Problem to work on: In your transcription, keep every record exact and leave out the pictures.

[Records contained in a dataset]

- - -

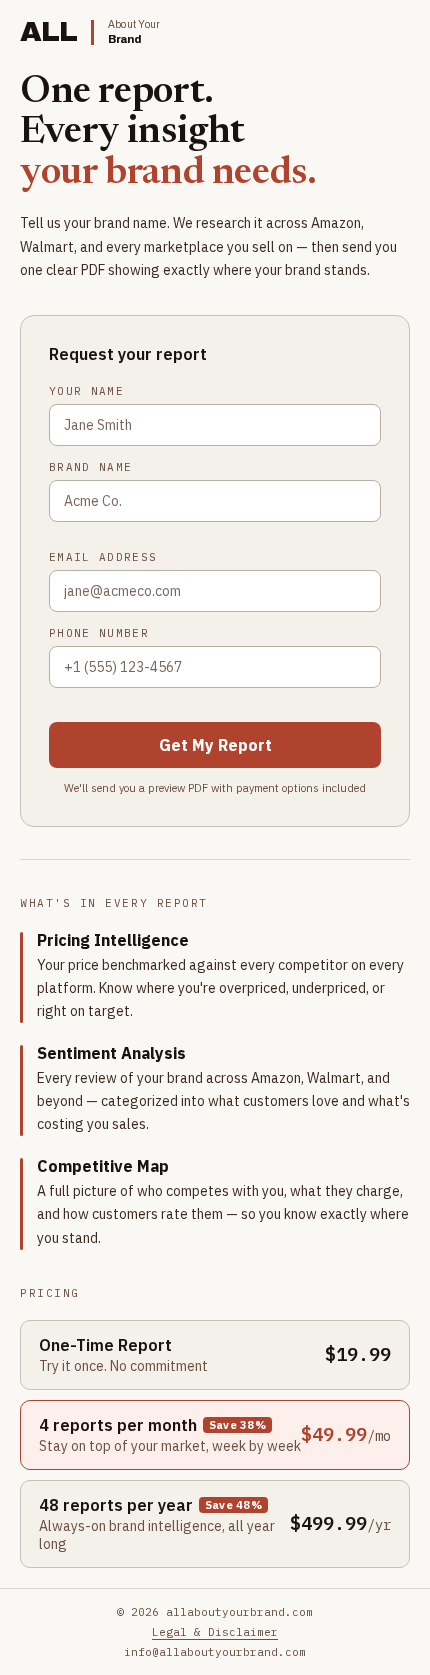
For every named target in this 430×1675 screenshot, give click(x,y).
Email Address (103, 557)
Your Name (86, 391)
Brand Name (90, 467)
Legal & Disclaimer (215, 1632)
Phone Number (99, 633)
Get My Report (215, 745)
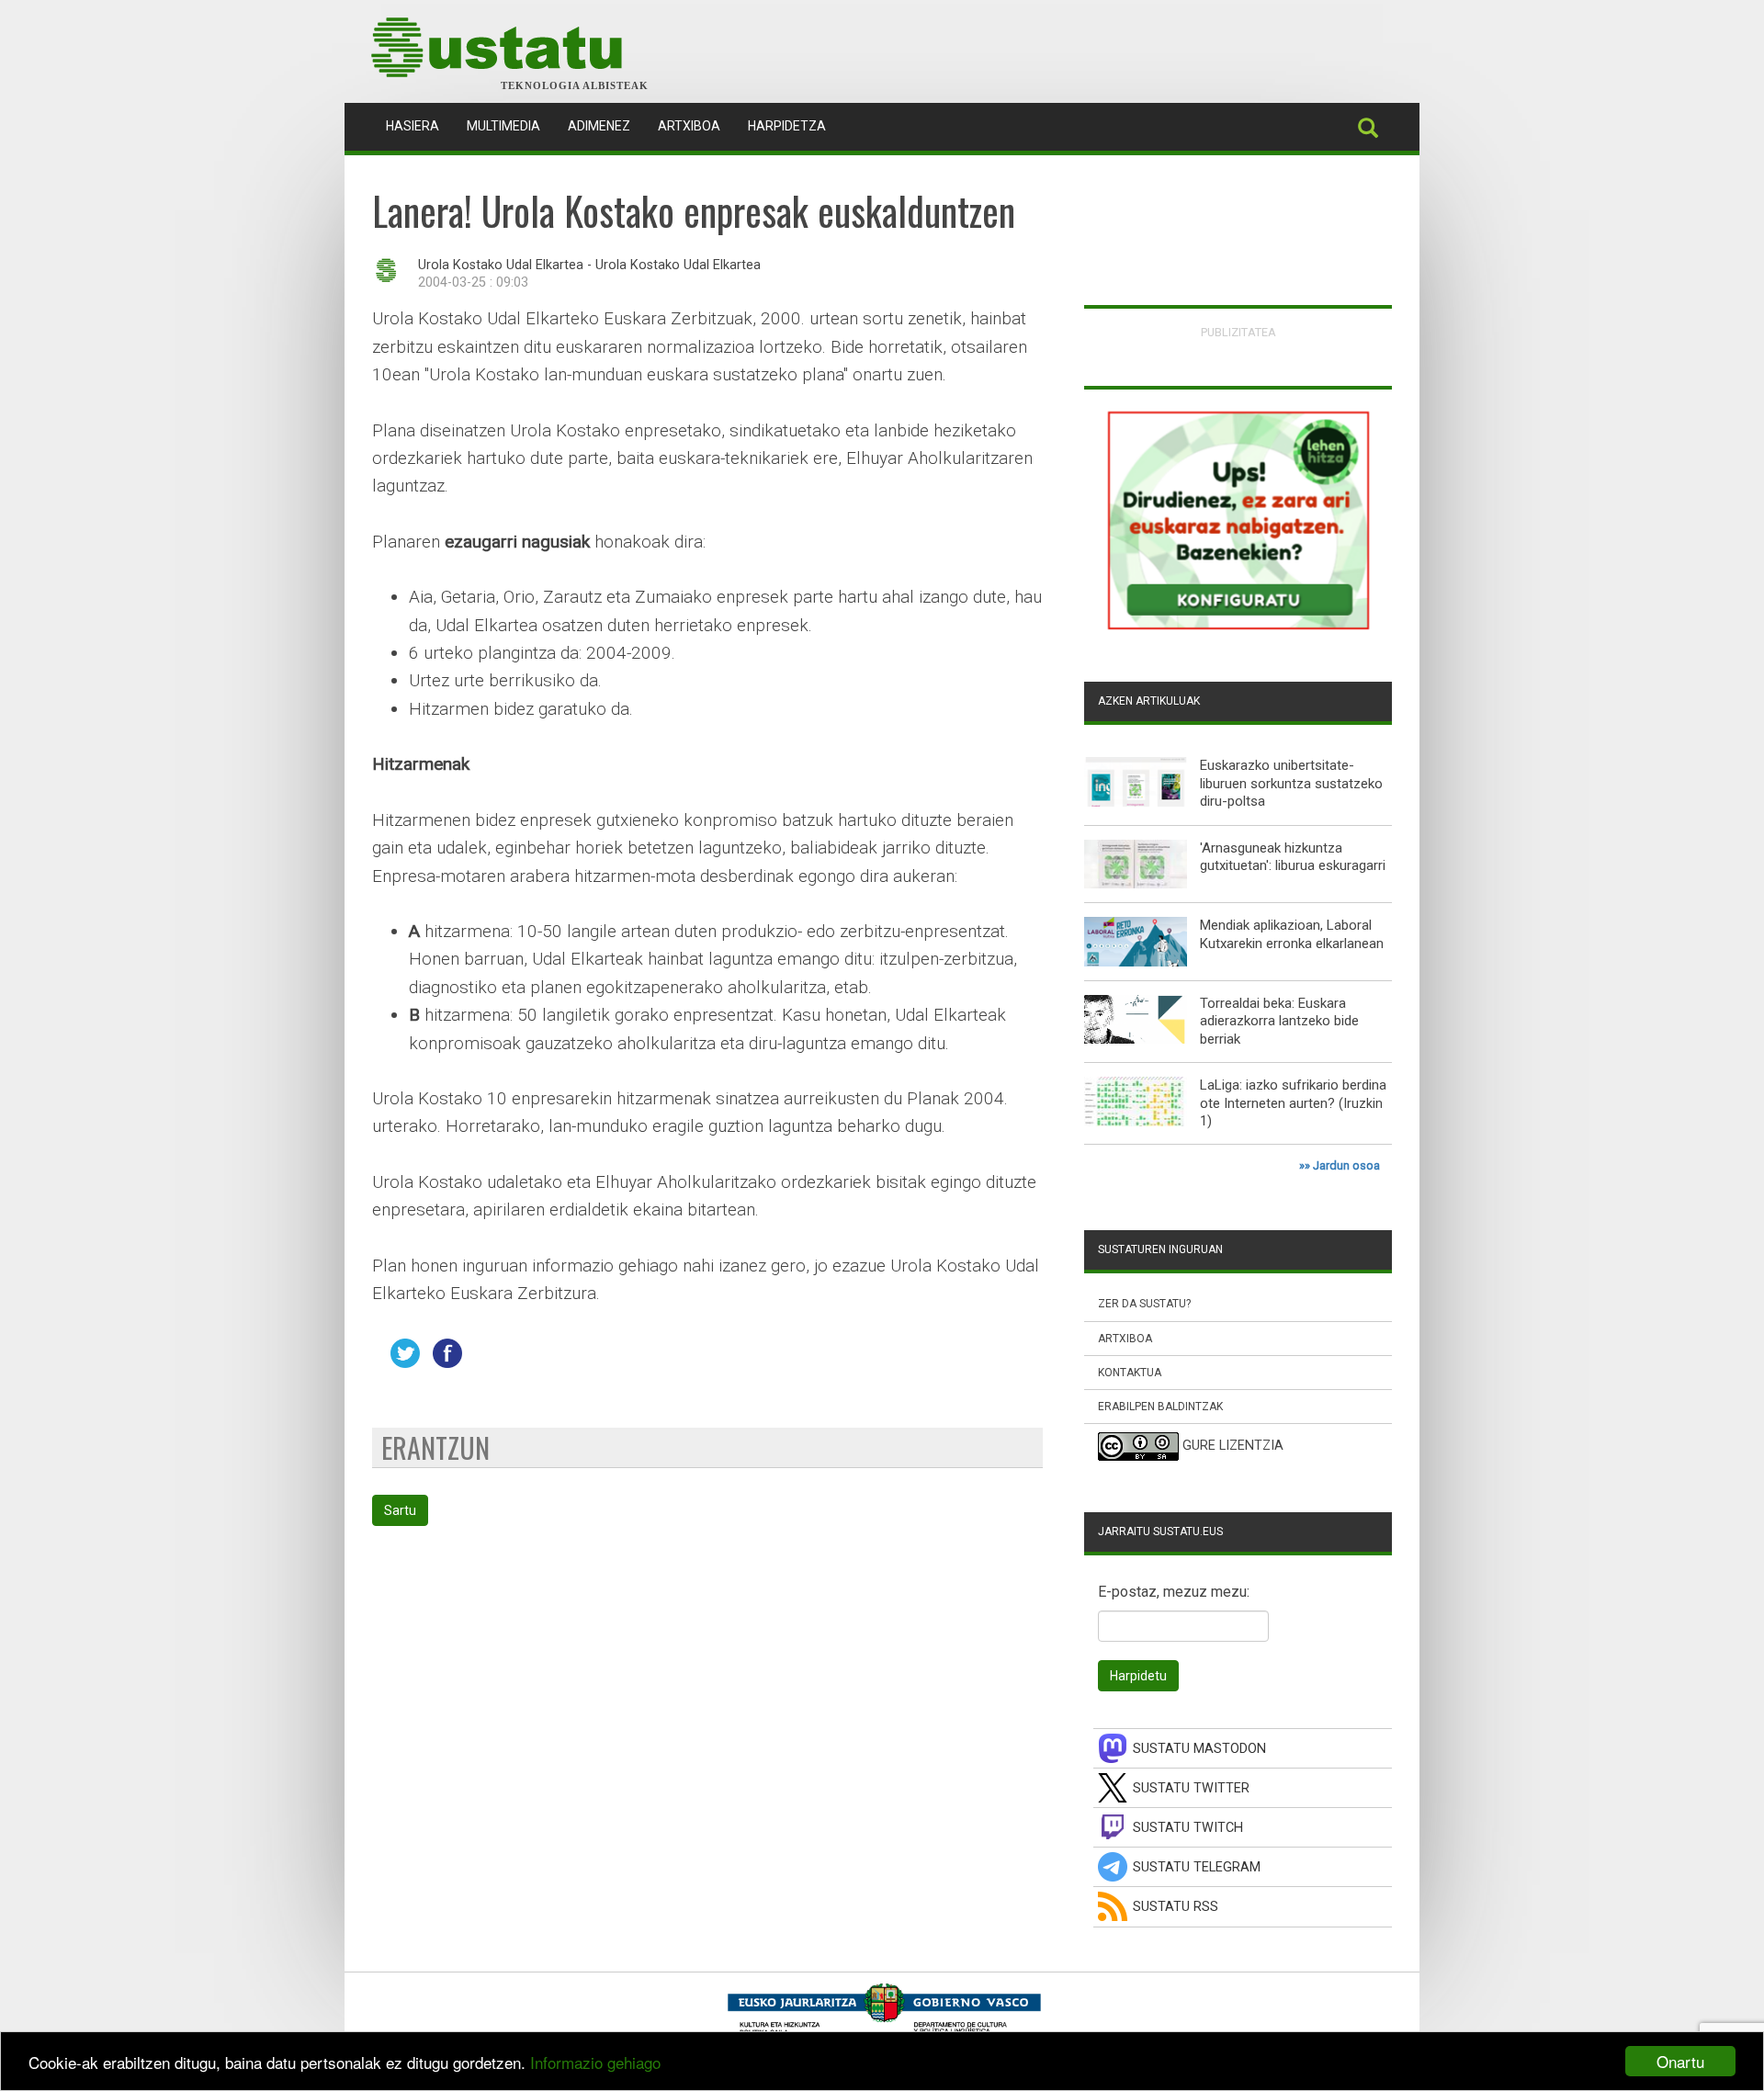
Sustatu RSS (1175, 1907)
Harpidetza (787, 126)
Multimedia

- - -

Solution to this task:
For every named target in this 430×1675 screenshot, give click(x,y).
Email Address (103, 557)
Your Name (86, 391)
Brand Name (90, 467)
Legal & Disclaimer (215, 1632)
Phone Number (99, 633)
Get My Report (215, 745)
Sustatu RSS (1175, 1907)
Harpidetza (787, 126)
Multimedia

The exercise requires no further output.